Exhibit A: The pair of Audley’s that I can walk for miles in and still look like a lady:
I bought these in 2000 when living in Scotland. I wore them to work everyday for years. They may not look like much in this picture but they are actually very attractive on – especially with skirts. I think these shoes must be the reason I found a good shoe repair shop. They have an interestingly shaped toe and that, combined with my inability to walk in my own feet, means that the toe area can look rather chewed up after too many stumbles (although I have never fallen).

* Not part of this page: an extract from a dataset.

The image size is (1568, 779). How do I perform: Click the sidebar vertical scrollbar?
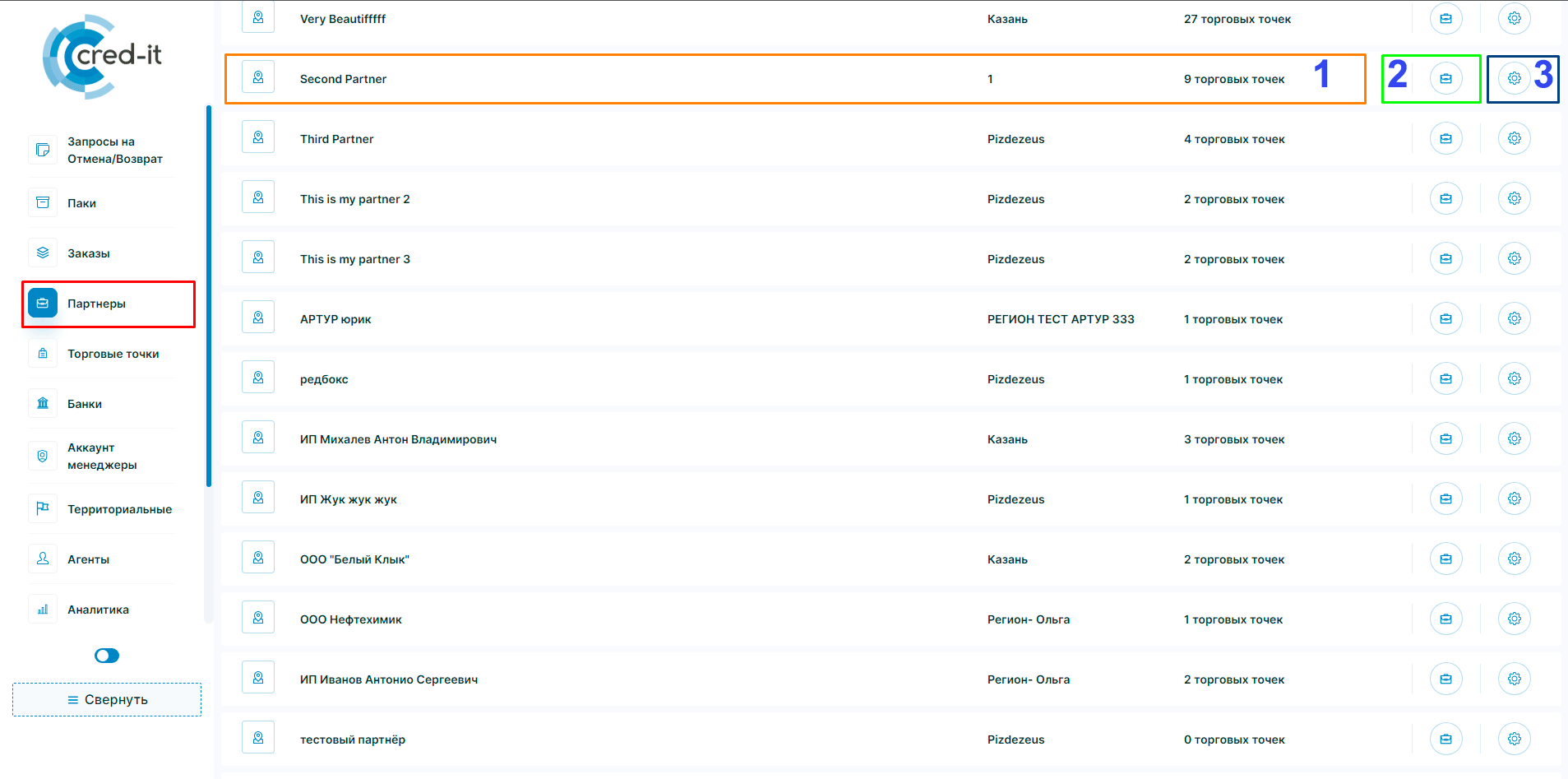tap(209, 296)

I’ve taken them in to be cared for twice since my constant walking in them wore down the heel area.
Exhibit B: Flat, comfortable & RED knee high boots:
I had a thing with wanting red, knee-high boots for years when there weren’t any to be found (I had made myself a Wonder Woman costume as well but had to *gasp* wear black boots with them). And then, once red boots came back in fashion they all had ghastly heels. My Mum, sister & I were at a shoe store together one day and as soon as we saw these we gravitated towards them and I was afraid to try them on because cool shoes – sexy shoes – never fit me. But they did, and they didn’t cost the earth either. Now I take them in every two years for a clean-up to keep them looking their best. They look a little loved but what well-used pair of shoes doesn’t? I would guess that these ones are six years old.
Exhibit C: The hippy sandals I spend all summer in:
The problem with sandals like Birkenstocks is that their made for hippies with wide, Hobbit feet. But what about us wanna-be hippies of the long but dainty-feet variety? Well, I found the brand Naot for my feet and after wearing one pair into the ground was saddened to buy another pair. The more A’s you get in your width the higher the price goes. However, now that I have discovered the joys of shoe repair I can make sure I get my sandals re-stitched when needed and the cork inside replaced once it gets too worn.
My desire to repair things doesn’t end with shoes of course, but since I hate shopping for shoes it’s a good example for me to use. Another thing I hate shopping for is jeans. Which is why I was able to wear the same two pairs of jeans for 5 years just by not putting them in the dryer – ever. And this wasn’t an occasional wear either – this was almost-daily use. Now they are on my repair pile because they are getting slightly threadbare and are in need of patching up. I’ve also been known to sew-up holes in $3 socks even though my toes are determined to make there way through them – just because I like how the socks look and am not ready to part with them yet. It only takes me a couple minutes while watching a movie anyway.
The sad thing is, most things are made to be disposed of these days – we, as consumers, live in a disposable society and have a disposable mentality. If you toaster breaks you just toss it and buy a new one, or your iron, or any other reasonably affordable appliance. This just leads to more stuff in our landfills that might have had a chance to keep working if someone just took the time to figure out what was wrong. Of course, that sounds like a commentary on our society in general and a whole other topic for discussion.